TidyCyan · 24/12/2025 09:53

One of my absolute fave gifts is a Champneys set from Boots 3 for 2 which I often put on the (links!) list for my in-laws - but I rarely get one as I think they think it's a boring request!

unbelievablybelievable · 24/12/2025 09:54

YANBU but this is very much a modern phenomenon.
300 years ago, when a pineapple was pretty much the most wonderful gift ever, you'd have been thrilled. Even 100 years ago, less fashion choice, less books to choose from, limited make up/toiletries options, any thoughtful gift would have been spot on. Now there are so many choices that most people know the exact model/spec of what they want and similar just doesn't cut it.

All of us and close relatives tend to write a list so we do generally buy/receive what we've chosen but my gin making kit from 3 or 4 Christmas's ago is still in a cupboard somewhere.

Ineedanewsofa · 24/12/2025 10:02

100% with you @GaspingGekko, I love a generic gift, particularly if it’s a ‘posh’ version as I’d never buy that myself. Anything specific I’d much rather get myself as I know what I like. Definitely comes from childhood when I’d ask for something very specific, my parents would buy something they considered to be “basically the same” which was actually totally different and not what I wanted at all, I’d then get told how ungrateful I was for being disappointed!

GaspingGekko · 24/12/2025 10:05

I think this thread has helped me clarify what I'm thinking.

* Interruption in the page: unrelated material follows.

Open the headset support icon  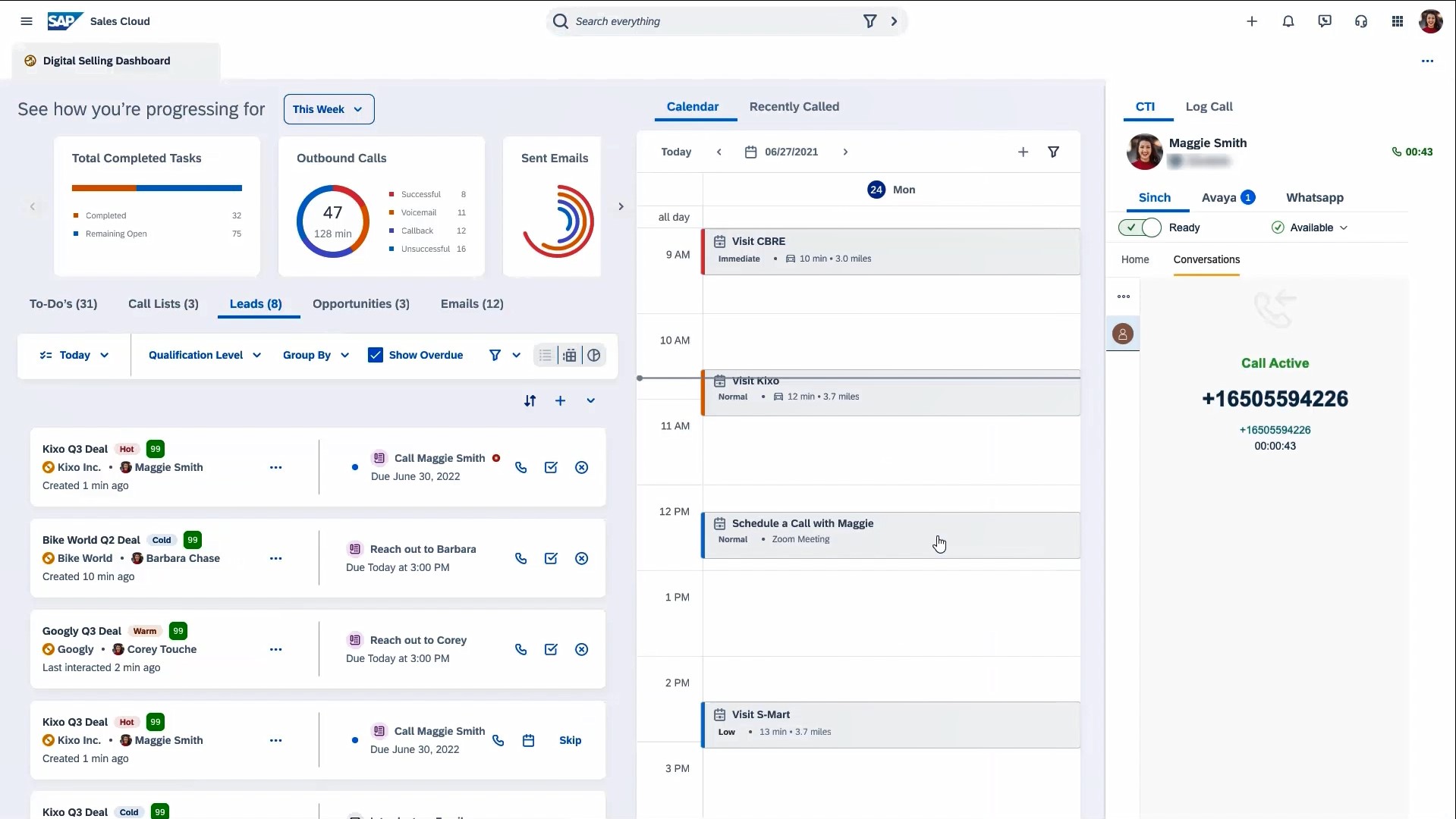click(x=1361, y=21)
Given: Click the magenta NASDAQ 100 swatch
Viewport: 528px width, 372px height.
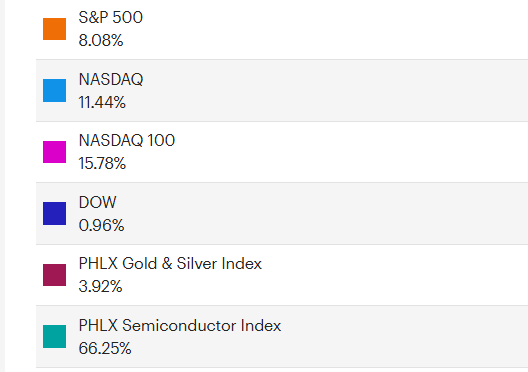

I do want thoughtful in a sense, just not very specific and not expensive. Something generic enough that I could regift if it doesn't hit the mark.
It really is the idea that people spend time and money on something I don't want and that feeling of obligation to use it.
And yes, I should be able to speak up and say would you mind if I exchange this, but unfortunately most of my life I have been surrounded by people who wouldn't take that well.

OP posts:
Didimum · 24/12/2025 10:06

Very expensive gifts should only ever be bought in collaboration with the receiver (unless you can be 100% certain of what to get). It’s just too big a waste otherwise.